A segunda questão se mostra quando o monstro se encontra com Victor e lhe conta sua história, dizendo como foi confuso para ele ser solto no mundo sem ninguém para lhe ensinar ou amar. Sozinho, ele aprendeu que era horrível para os humanos e que causava medo e ódio e, escondido, começou a aprender os costumes e a língua de pessoas a quem ele se refere como “amigos”.
Ao passo que adquiria mais conhecimento, crescia em si o rancor por seu criador, por tê-lo abandonado. Ele desejava, hora matar Victor, hora morrer, mas ambas as opções lhe eram assustadoras e seu real objetivo era ser aceito por seus “amigos”. Quando tomou coragem e, por fim, se apresentou, foi violentamente expulso e neste momento, sua bondade se reprimiu e seu rancor e ódio afloraram.
Foi então atrás de causar dor a Victor e, por acaso, encontrou-se com seu irmão mais novo, a quem sufocou até a morte. Em seguida, pegou o colar da criança e o colocou no bolso de uma mulher que estava dormindo, mulher esta que foi incriminada pelo crime e sentenciada à morte. Foi assim que a angústia interminável de Victor começou e, a toda essa dor e morte, o monstro atribuía a culpa ao criador.
O embate dos dois, entre a culpa e responsabilidade, continua pelo último e mais interessante ato, onde o monstro propõe uma trégua caso Victor lhe faça uma esposa. Enquanto incapaz de realizar os desejos da criatura, por medo e asco de seu primeiro experimento, Victor recusa e em troca, o monstro mata seu melhor amigo e sua esposa, na noite de núpcias, despertando a fúria de Frankenstein, que passa a caçá-lo incansavelmente até se encontrar com o capitão Robert, no início do livro.
Muito doente por sua mente perturbada e sua saúde frágil, ele morre no navio após relatar sua história e, por fim, o monstro lhe visita em seu leito e diz ao capitão que se arrependia do que fizera, que sentia-se culpado e poderia ter evitado tudo, se tivesse tomado a decisão correta.

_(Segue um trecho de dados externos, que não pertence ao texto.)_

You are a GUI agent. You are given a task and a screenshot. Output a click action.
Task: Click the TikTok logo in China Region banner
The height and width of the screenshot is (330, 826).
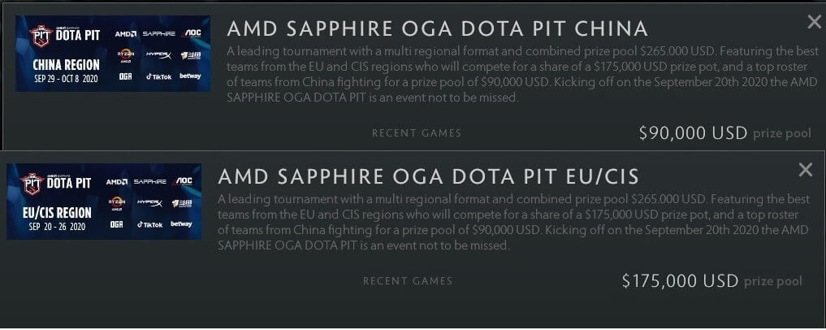(158, 76)
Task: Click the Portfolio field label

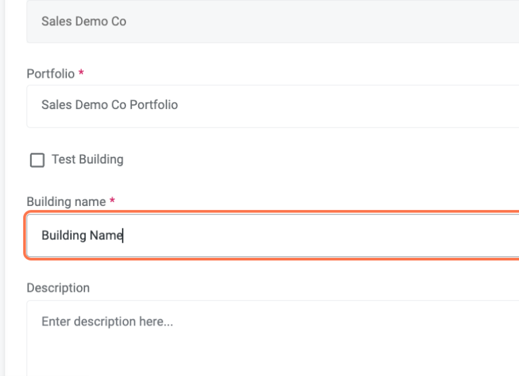Action: (x=50, y=74)
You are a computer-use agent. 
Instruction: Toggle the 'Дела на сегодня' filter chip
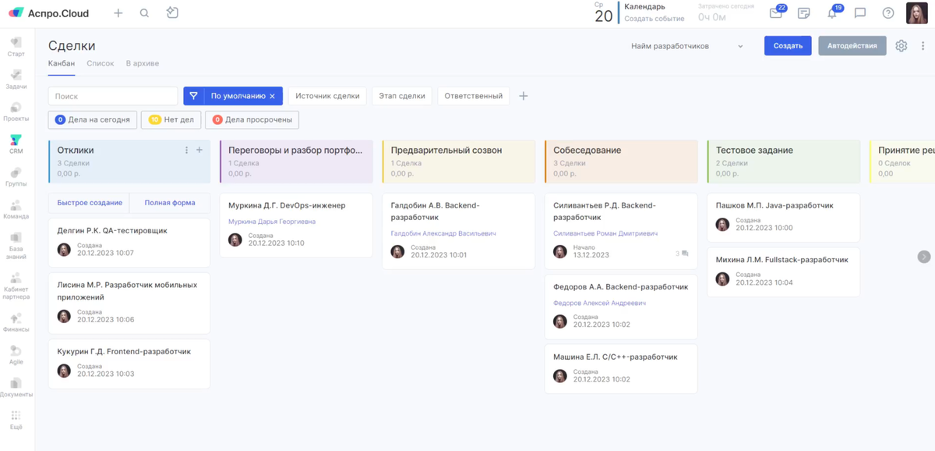(93, 119)
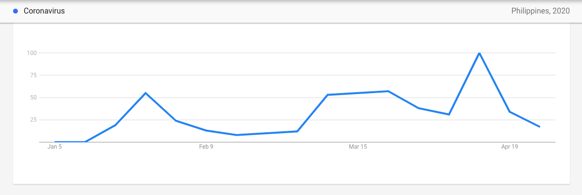The height and width of the screenshot is (195, 582).
Task: Click the early-April dip before the highest peak
Action: coord(449,114)
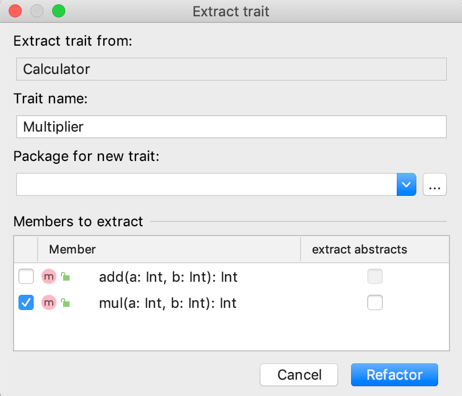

Diz que irá se matar e vai embora.
Conclusão
A reflexão que nos sobra é a respeito das culpas. O que Victor poderia ter feito? Não criado o monstro? Não tê-lo abandonado, mas ensinado a ser um humano? Tê-lo matado quando se arrependeu, em vez de soltá-lo no mundo? Ou até criado sua esposa, para que ele deixasse a humanidade em paz?

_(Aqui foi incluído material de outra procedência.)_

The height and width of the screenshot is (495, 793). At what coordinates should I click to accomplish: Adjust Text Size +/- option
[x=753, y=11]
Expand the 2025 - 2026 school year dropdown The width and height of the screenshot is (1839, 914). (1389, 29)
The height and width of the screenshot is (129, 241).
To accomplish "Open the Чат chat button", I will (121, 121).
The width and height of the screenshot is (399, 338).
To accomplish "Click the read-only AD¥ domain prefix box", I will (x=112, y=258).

Em contrapartida, sempre culpando seu criador, mas agindo como se não tivesse outra escolha, o monstro poderia ter ele mesmo se matado, poderia ter vivido recluso na natureza, como disse que faria caso Frankenstein criasse sua parceira, poderia não ter matado ninguém e até poderia ter tentando argumentar com seu criador antes de matar seu irmão.
O que eu entendo dessas questões é que para tudo pode se achar um culpado, mas agir como seu não houvesse escolha é um ato covarde de fuga, tentando esconder a responsabilidade sobre suas ações atrás das ações de outros. Se somos capazes de pensar e de agir, devemos nos responsabilizar pelo que fazermos e dizemos e não tentar atribuir aos nossos atos uma justificativa externa.

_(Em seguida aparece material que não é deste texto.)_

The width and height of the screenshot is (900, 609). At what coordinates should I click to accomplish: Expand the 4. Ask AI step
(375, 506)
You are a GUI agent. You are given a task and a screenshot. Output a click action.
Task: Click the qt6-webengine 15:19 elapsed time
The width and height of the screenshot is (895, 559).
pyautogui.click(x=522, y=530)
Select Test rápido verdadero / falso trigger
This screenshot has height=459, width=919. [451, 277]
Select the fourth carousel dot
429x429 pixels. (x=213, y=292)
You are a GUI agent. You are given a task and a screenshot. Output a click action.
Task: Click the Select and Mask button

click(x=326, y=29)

Ao mesmo tempo, não podemos deixar de pensar em como nossas ações influenciam nas ações de outros. Não vivemos sozinhos e nem devemos, e nem Victor, nem o monstro, foram autores solo da tragédia de suas vidas. O abandono de um levou ao rancor do outro, os crimes de um levaram à vingança do outro, mas em qualquer momento, se um deles quebrasse o ciclo do embate, as coisas poderiam ser diferentes.
Talvez não sejamos capazes de impedir que coisas ruins comecem, mas podemos decidir ser apenas uma peça de dominó, empurrada por uma tragédia e causando outra, ou podemos resistir com as forças e atitudes que estão ao nosso alcance.